ASSIGNMENT: Summarize the donor legacy profile in two sentences.

=== SOURCE TEXT ===

Southern Oregon
Donor Legacy: Preserving a Sense of Place
Place matters to Drs. Jennifer Wise and John Seidner. When it came time to trade their longtime medical practices in New Hampshire for new opportunities, Klamath Falls made the perfect fit.
“We looked for a place on the map that had the most green on it: Forest Service land, state-protected land, nature preserves,” John says. “What really drove us was a community that had a good community hospital system.”
Since their 2019 move, the couple has worked as physicians at Sky Lakes Medical Center—Jennifer in internal medicine and John in emergency medicine. It’s work they do in a spirit of service: the same spirit that inspired them to dedicate their estate to make public lands, nature and history accessible to others.
“It is important to both of us that we feel we leave the world a better place than when we came into it,” John says. “We enjoy the outdoors and nature and wildlife, and we want others to be able to have that enjoyment in perpetuity.”
“The impact we can all make is felt greater if it is local. We’ve always lived in small communities, so we hold dear the impact we can make to a small sphere around us.”
Dr. Jennifer Wise
John and Jennifer began planning for testamentary giving in New Hampshire. Having no heirs, they decided in Oregon to split their estate between OCF and the New Hampshire Charitable Foundation. Today, they are reassured by having a charitable plan in place with two community foundations they trust.
“You might liken it to organ donation,” says John. “You check the box on your driver’s license, and then you trust that the systems set up are going to give to those most appropriate and in need.”

=== INFORMATION GIVEN ===

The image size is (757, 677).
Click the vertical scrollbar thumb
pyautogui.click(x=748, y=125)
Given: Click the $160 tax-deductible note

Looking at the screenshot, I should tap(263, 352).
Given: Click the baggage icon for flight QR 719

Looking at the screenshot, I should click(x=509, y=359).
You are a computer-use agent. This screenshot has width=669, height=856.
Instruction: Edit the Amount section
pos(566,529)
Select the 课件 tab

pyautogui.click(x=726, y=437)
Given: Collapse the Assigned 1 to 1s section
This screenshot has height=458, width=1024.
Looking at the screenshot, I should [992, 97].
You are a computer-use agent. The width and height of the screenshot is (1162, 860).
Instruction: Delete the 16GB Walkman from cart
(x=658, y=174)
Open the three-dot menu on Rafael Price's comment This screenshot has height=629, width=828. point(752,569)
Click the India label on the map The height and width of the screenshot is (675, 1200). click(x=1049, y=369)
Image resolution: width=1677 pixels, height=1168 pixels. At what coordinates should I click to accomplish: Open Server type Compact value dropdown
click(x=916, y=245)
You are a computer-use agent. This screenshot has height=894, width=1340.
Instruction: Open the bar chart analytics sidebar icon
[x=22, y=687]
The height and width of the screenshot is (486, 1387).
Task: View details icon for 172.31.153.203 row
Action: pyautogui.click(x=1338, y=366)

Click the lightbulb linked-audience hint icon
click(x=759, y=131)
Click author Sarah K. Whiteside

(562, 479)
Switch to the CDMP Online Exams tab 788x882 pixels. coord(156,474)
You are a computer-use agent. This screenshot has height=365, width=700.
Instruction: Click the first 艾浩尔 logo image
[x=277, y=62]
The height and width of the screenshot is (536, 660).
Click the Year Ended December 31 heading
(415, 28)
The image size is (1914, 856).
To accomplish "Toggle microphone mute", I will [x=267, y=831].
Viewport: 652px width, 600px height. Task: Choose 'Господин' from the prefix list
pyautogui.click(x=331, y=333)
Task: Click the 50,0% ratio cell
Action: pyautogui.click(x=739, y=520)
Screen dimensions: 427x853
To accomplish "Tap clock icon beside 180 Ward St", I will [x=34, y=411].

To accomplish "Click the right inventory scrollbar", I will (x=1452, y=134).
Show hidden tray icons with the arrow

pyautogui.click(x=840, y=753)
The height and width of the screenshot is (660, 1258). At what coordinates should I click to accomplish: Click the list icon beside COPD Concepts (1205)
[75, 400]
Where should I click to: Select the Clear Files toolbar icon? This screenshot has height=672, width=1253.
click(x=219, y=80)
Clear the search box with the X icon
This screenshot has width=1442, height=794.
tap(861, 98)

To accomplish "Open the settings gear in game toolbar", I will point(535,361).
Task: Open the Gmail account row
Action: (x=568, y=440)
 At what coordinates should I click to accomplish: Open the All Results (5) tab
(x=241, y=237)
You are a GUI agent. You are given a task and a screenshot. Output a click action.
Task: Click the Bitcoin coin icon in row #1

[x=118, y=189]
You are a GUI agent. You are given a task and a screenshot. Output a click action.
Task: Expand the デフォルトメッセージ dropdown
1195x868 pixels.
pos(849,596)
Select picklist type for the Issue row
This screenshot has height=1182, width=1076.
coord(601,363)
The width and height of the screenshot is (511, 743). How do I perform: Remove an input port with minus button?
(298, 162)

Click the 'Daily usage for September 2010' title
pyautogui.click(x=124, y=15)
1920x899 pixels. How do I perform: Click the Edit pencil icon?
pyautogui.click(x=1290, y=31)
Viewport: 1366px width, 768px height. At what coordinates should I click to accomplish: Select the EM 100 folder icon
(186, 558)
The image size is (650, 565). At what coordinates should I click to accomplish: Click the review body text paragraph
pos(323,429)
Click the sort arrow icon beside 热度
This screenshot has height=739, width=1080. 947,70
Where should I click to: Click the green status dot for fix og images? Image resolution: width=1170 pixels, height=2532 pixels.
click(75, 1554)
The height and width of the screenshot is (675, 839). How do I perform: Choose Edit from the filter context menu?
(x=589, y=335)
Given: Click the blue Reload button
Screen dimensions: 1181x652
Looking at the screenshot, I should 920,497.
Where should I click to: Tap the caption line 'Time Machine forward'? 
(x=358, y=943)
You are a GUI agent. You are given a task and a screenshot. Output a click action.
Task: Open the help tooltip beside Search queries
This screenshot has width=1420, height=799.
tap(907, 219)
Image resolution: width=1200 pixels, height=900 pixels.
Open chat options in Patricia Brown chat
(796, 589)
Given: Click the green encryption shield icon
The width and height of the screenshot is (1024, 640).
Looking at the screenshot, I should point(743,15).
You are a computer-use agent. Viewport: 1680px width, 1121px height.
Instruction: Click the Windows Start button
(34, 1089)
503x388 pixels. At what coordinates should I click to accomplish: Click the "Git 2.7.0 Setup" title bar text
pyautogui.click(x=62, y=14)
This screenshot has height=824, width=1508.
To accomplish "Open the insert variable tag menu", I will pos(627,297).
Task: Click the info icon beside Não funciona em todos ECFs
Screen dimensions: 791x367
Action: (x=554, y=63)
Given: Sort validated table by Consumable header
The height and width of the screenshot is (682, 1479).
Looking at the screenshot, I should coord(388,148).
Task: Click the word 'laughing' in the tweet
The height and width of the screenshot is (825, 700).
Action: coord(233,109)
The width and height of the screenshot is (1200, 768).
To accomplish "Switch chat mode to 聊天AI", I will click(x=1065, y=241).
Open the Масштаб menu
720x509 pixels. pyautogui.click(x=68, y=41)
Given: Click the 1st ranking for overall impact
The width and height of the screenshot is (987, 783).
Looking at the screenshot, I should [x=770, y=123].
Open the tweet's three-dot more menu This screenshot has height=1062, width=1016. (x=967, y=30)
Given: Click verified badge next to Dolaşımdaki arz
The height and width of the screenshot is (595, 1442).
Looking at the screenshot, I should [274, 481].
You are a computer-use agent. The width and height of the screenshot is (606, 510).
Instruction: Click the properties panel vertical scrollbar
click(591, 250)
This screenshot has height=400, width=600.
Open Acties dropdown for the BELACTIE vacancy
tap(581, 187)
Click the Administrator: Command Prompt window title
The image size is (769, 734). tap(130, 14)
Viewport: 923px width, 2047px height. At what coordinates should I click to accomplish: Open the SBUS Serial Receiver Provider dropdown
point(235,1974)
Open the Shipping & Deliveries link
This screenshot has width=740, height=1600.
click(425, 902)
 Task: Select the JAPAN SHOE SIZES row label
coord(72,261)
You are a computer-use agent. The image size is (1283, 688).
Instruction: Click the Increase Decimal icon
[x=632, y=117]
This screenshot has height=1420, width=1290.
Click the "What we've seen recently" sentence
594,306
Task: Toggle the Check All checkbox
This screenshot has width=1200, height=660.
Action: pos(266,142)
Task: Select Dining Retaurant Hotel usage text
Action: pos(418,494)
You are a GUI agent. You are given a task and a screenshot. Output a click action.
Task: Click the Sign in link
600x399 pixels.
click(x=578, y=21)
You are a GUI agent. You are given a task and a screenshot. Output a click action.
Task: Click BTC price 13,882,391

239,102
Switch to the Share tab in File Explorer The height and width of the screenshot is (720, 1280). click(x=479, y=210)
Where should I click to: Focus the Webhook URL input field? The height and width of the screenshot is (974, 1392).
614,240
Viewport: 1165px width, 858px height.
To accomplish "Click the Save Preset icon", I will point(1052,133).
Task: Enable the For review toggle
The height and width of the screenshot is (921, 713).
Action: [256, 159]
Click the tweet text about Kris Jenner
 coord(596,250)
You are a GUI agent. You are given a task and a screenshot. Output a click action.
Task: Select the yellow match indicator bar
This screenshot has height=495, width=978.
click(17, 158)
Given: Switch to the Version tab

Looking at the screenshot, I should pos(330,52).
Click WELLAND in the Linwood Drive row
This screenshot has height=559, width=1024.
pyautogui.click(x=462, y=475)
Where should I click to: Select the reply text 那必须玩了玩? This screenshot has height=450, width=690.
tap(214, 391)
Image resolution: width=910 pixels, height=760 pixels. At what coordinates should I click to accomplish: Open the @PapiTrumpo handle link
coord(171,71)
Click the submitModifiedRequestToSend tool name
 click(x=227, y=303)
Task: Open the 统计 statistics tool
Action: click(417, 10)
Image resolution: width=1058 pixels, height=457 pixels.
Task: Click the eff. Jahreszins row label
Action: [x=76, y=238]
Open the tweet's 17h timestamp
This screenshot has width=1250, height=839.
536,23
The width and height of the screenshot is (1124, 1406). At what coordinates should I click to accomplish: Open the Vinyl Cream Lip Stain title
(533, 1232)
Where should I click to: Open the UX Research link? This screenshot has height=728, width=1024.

===

ANSWER TO THIS TASK: Drs. Jennifer Wise and John Seidner left their longtime medical practices in New Hampshire in 2019 for Klamath Falls, a place chosen for its abundant protected land and good community hospital system, and they now work as physicians at Sky Lakes Medical Center. Having no heirs, the couple split their estate between OCF and the New Hampshire Charitable Foundation, dedicating it to making public lands, nature and history accessible to others.